Problem requirements | In the records, from the start through the line containing "Action: pos(123,42)", inclusive, swap "toolbar icon" for "toolbar button" and reproduce those lines with nothing else changed. Omit the pictures.

Information given |
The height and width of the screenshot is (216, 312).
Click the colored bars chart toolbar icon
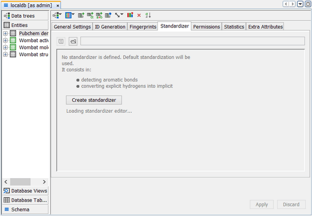tap(130, 15)
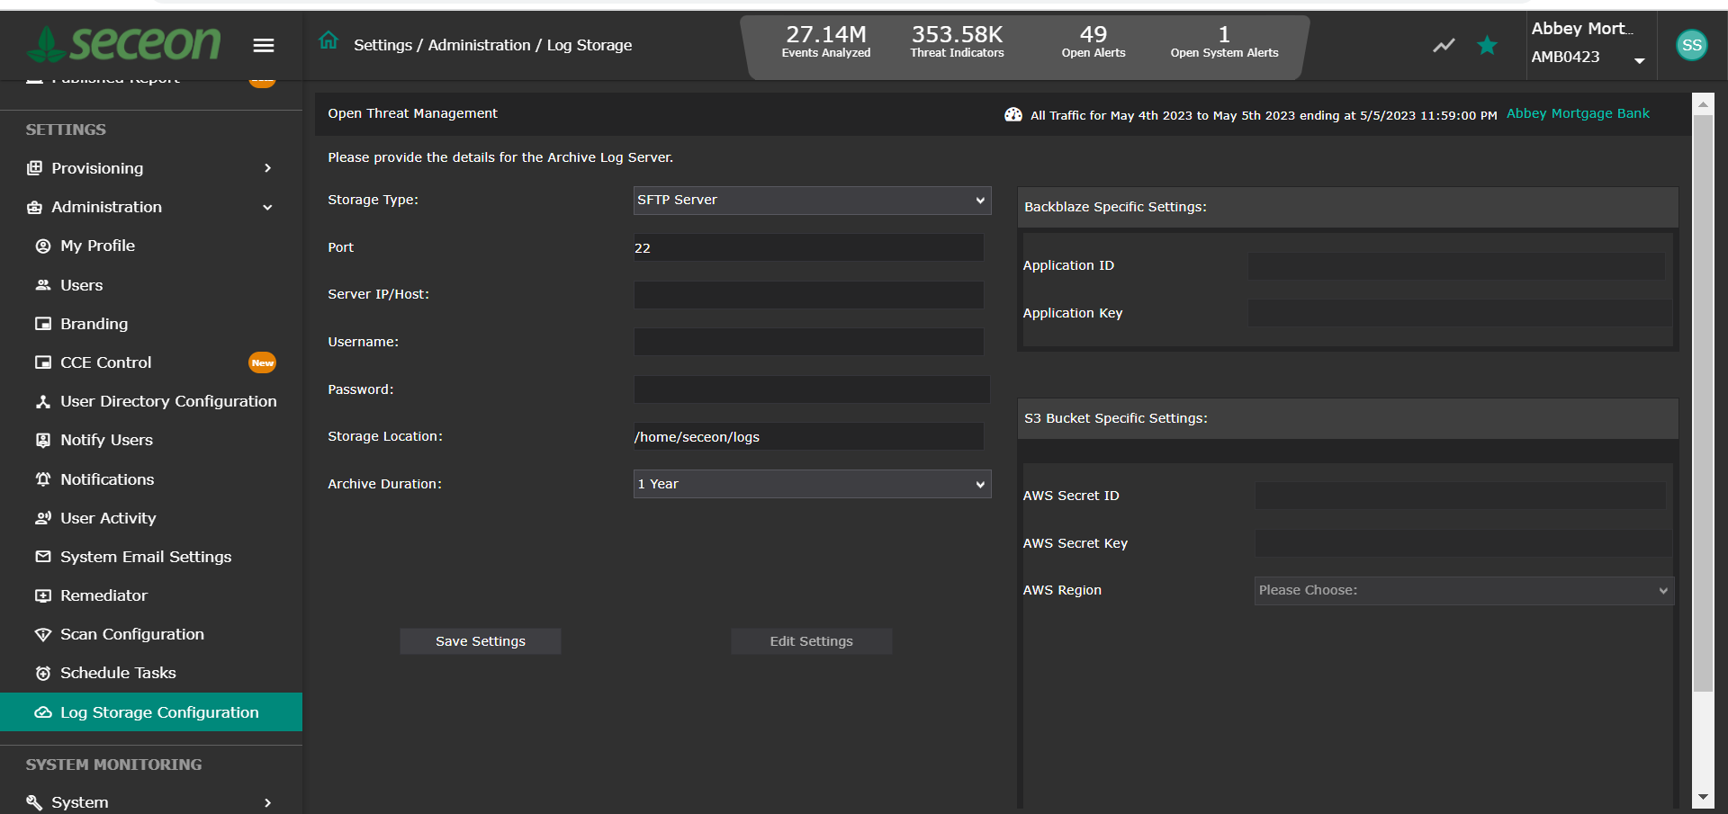The width and height of the screenshot is (1728, 814).
Task: Click the Seceon logo
Action: pos(123,42)
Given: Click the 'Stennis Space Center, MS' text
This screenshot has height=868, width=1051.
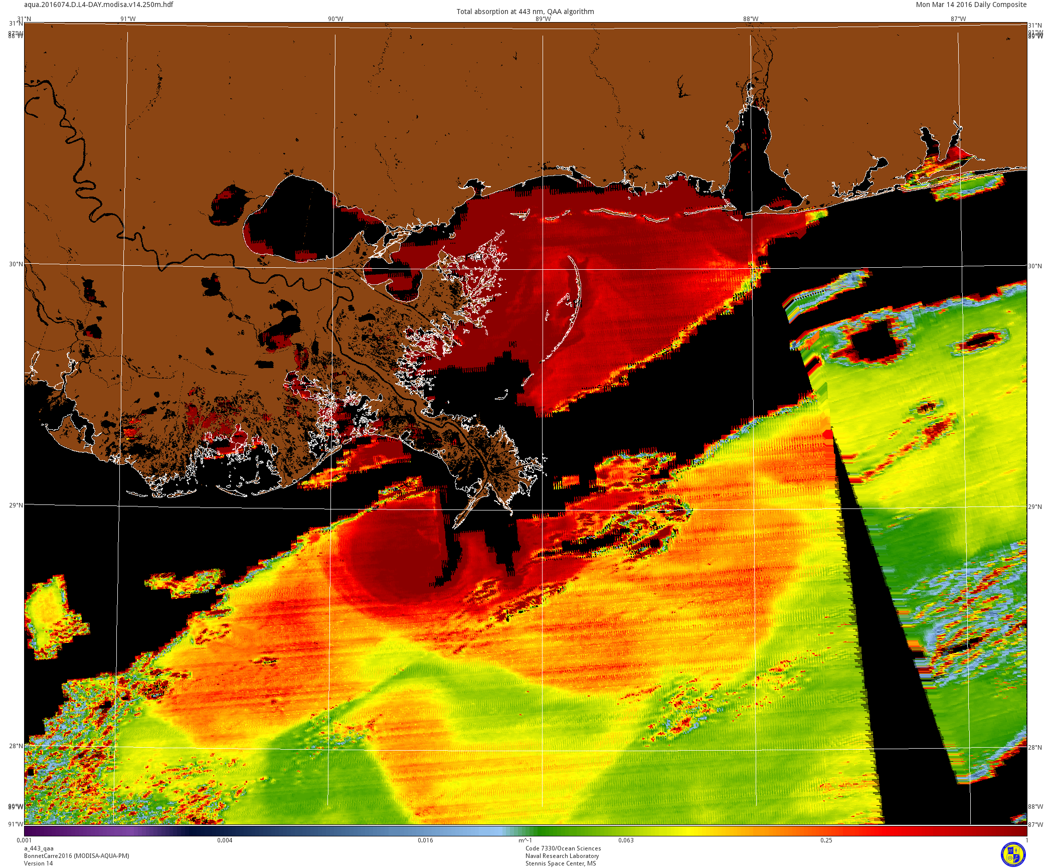Looking at the screenshot, I should [x=561, y=863].
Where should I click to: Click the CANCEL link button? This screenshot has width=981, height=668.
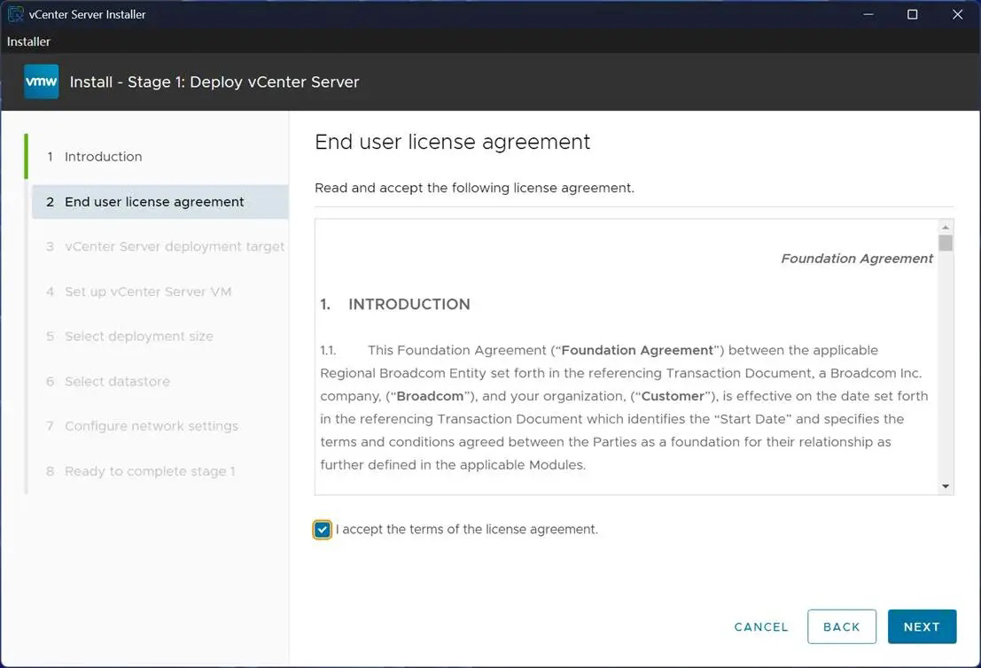[x=760, y=626]
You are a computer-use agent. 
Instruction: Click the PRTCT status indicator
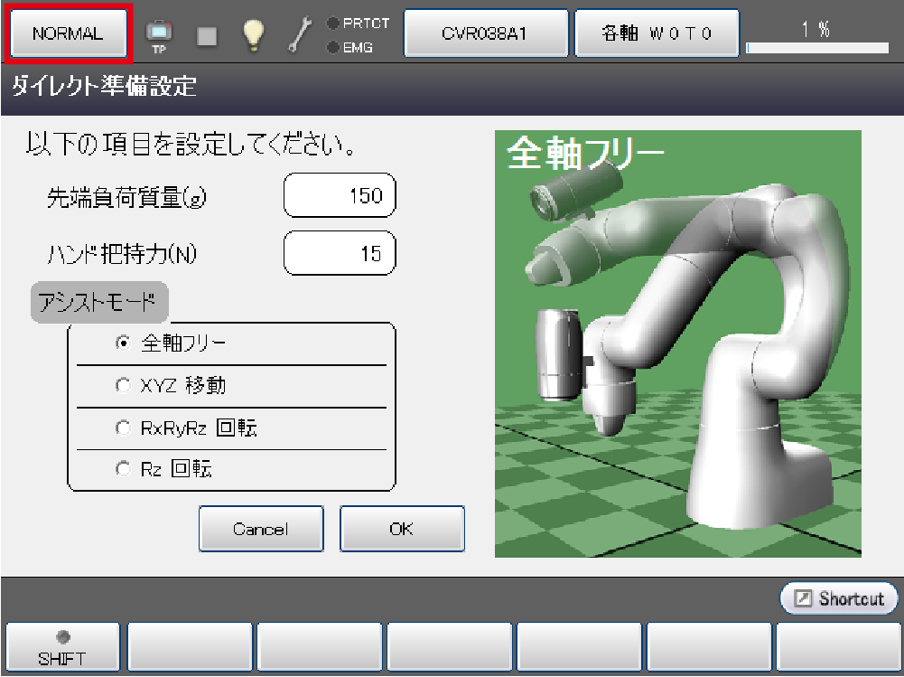[358, 24]
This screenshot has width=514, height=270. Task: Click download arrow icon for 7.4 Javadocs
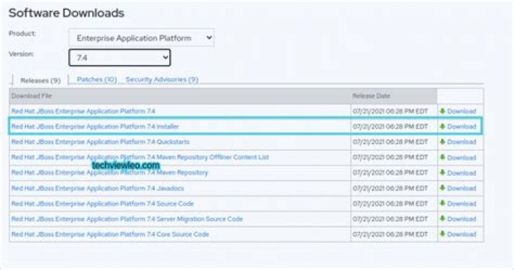coord(442,188)
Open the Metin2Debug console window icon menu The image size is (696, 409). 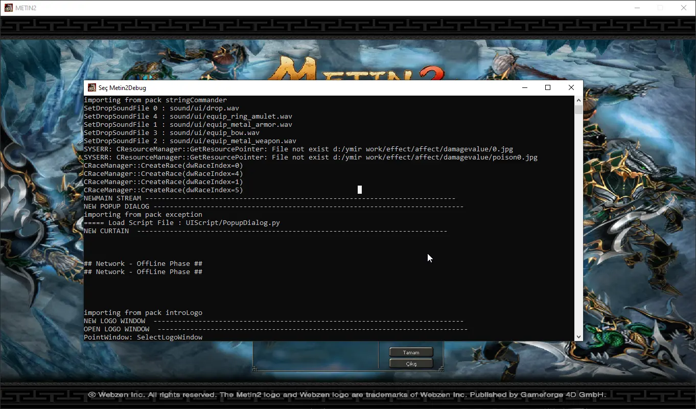pos(92,88)
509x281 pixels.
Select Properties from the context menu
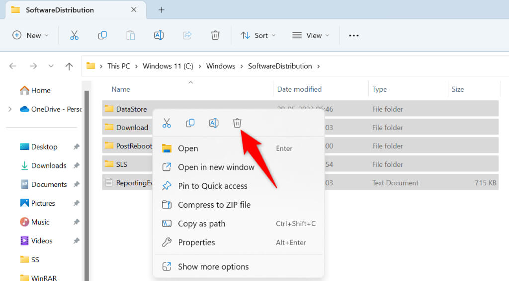(196, 243)
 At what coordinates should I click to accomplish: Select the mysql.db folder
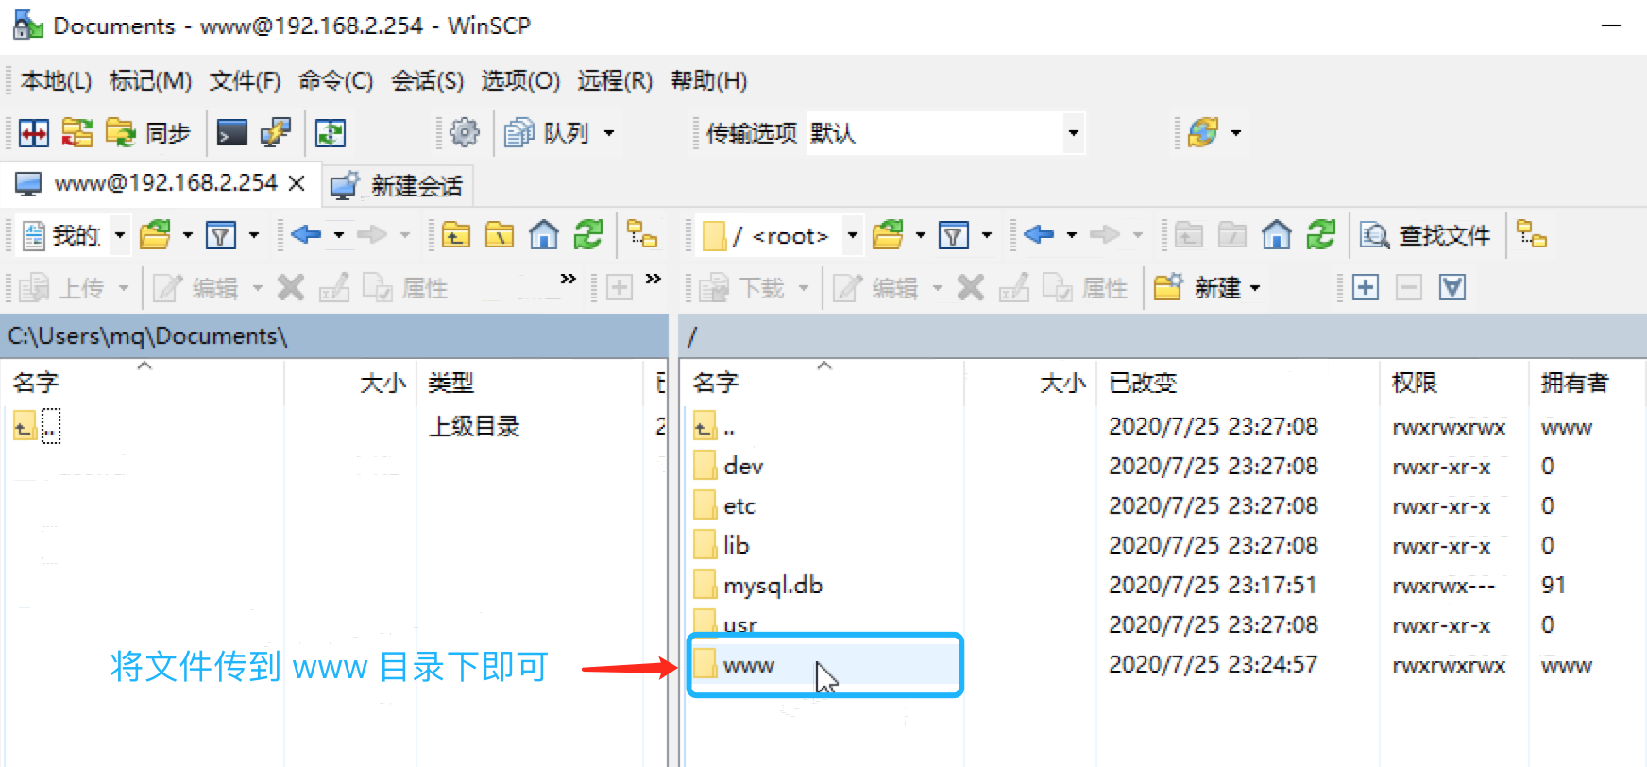(772, 586)
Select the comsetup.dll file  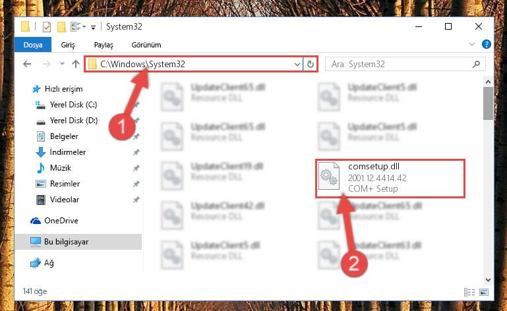390,178
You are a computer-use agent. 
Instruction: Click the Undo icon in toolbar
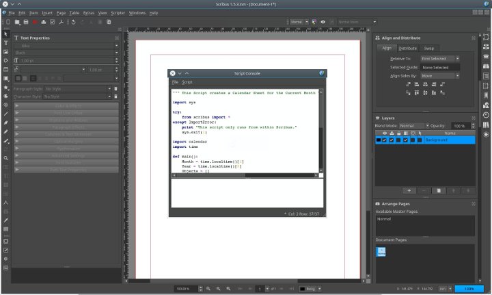coord(74,22)
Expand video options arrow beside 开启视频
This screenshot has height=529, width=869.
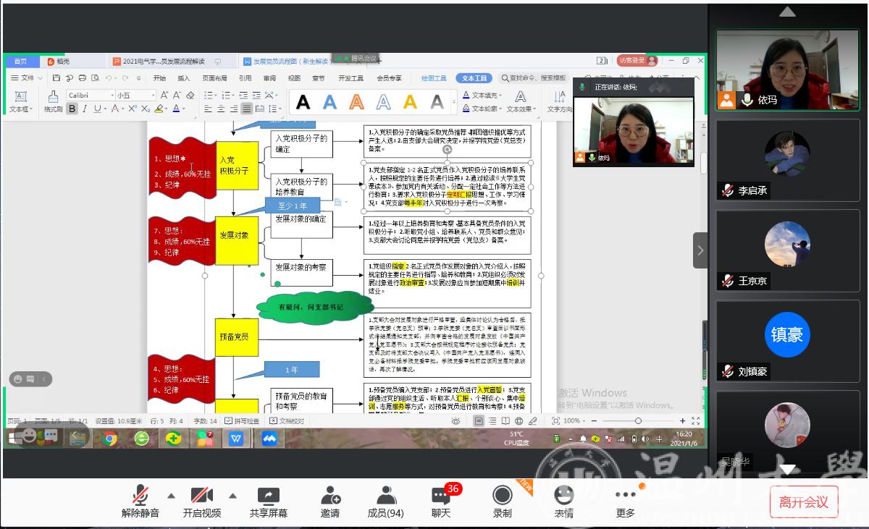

Exercise answer |
The height and width of the screenshot is (216, 312).
Click the colored bars chart toolbar button
tap(130, 15)
The width and height of the screenshot is (1728, 814).
Task: Click the Seceon logo
Action: pos(123,42)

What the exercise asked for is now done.